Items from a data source
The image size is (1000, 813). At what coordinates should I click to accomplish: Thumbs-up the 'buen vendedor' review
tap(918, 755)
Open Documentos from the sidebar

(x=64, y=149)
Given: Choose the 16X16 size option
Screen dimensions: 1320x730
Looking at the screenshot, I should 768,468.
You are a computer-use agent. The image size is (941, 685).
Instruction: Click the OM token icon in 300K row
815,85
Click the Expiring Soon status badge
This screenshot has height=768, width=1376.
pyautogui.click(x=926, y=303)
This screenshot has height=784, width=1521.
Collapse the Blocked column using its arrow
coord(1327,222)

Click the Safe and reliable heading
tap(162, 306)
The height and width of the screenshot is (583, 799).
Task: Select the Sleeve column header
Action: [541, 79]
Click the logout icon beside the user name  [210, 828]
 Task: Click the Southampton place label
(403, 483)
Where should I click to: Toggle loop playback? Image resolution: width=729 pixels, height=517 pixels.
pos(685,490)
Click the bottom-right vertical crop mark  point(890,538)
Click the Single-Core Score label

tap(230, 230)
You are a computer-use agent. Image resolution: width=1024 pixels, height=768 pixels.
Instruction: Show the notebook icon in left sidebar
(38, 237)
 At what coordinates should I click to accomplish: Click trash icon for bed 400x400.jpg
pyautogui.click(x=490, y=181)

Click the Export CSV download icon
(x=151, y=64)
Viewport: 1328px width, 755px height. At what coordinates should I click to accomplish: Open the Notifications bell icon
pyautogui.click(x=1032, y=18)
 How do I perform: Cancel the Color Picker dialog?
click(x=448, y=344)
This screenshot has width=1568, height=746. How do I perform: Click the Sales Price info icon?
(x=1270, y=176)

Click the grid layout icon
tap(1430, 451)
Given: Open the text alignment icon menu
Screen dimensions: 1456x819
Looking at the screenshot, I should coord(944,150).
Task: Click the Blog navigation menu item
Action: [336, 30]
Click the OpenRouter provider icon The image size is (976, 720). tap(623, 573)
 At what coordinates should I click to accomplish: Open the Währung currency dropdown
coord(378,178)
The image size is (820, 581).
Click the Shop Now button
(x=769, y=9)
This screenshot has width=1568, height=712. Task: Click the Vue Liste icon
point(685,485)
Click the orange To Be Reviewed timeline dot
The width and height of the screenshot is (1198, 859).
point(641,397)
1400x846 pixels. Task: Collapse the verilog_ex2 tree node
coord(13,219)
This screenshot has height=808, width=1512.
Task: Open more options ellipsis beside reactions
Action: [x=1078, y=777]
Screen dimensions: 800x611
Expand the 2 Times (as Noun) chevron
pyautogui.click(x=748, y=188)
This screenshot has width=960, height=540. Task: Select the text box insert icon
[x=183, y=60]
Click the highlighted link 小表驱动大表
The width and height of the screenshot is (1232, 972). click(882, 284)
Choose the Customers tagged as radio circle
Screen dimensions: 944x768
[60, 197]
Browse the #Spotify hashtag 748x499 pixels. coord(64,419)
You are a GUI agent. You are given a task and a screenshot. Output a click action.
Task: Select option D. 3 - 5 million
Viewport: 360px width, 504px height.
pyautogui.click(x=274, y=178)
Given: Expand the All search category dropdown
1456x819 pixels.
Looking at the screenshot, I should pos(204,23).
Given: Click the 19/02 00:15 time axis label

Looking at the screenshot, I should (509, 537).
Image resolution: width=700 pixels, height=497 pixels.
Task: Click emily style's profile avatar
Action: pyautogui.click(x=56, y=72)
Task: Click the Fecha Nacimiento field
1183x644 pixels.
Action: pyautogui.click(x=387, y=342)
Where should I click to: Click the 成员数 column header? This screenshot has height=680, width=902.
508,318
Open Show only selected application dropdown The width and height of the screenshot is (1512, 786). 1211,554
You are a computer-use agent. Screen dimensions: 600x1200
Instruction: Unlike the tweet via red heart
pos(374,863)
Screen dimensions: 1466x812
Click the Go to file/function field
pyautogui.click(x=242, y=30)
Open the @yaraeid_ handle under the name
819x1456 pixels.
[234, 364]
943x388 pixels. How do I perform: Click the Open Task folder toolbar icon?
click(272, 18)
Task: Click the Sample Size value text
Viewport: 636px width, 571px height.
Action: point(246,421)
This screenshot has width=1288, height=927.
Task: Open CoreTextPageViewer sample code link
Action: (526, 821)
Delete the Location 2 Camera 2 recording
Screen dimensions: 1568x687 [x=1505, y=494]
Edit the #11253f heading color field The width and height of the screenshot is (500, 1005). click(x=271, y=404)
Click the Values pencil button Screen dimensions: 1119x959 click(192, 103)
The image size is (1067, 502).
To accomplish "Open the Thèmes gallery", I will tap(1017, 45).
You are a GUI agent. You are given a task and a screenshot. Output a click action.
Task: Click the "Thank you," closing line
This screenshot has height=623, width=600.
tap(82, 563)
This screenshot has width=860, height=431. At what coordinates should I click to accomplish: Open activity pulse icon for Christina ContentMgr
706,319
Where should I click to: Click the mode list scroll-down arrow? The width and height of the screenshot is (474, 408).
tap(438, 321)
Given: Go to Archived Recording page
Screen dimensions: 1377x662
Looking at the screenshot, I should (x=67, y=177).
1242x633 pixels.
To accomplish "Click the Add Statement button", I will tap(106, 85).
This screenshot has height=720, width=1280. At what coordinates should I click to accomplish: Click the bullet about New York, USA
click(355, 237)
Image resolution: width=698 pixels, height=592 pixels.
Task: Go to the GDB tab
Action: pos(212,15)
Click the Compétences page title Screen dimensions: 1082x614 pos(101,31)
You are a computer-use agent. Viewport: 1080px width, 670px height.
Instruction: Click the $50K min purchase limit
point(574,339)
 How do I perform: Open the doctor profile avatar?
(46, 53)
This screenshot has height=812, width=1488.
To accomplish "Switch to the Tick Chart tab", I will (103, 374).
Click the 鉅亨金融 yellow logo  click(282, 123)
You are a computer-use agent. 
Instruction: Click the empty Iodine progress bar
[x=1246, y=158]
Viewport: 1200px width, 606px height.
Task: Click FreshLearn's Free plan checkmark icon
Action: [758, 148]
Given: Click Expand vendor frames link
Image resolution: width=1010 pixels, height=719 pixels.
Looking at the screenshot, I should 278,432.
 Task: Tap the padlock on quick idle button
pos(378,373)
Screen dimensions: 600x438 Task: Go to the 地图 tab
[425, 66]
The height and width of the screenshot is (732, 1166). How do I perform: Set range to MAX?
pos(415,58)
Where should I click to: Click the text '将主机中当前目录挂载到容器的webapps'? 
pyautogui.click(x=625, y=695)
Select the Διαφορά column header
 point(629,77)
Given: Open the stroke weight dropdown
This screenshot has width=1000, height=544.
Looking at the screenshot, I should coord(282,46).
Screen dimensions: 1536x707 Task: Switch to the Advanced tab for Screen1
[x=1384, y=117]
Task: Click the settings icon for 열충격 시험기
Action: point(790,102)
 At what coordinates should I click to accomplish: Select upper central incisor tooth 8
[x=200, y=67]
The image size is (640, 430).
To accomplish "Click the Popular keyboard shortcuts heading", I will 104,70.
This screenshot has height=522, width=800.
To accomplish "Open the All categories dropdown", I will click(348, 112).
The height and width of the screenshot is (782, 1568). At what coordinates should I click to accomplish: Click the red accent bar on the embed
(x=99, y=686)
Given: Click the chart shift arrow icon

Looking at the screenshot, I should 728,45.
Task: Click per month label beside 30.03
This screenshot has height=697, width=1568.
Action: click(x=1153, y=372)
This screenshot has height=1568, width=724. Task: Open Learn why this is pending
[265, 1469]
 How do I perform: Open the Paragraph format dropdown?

Task description »
Filter the entries above and return only the lines holding "computer".

Result »
You are a computer-use agent. The image size is (941, 685).
You are a computer-use agent. Image resolution: width=1024 pixels, height=768 pixels.
You are a computer-use agent. Screen dimensions: 600x1200
You are a computer-use agent. Viewport: 1080px width, 670px height.
You are a computer-use agent. 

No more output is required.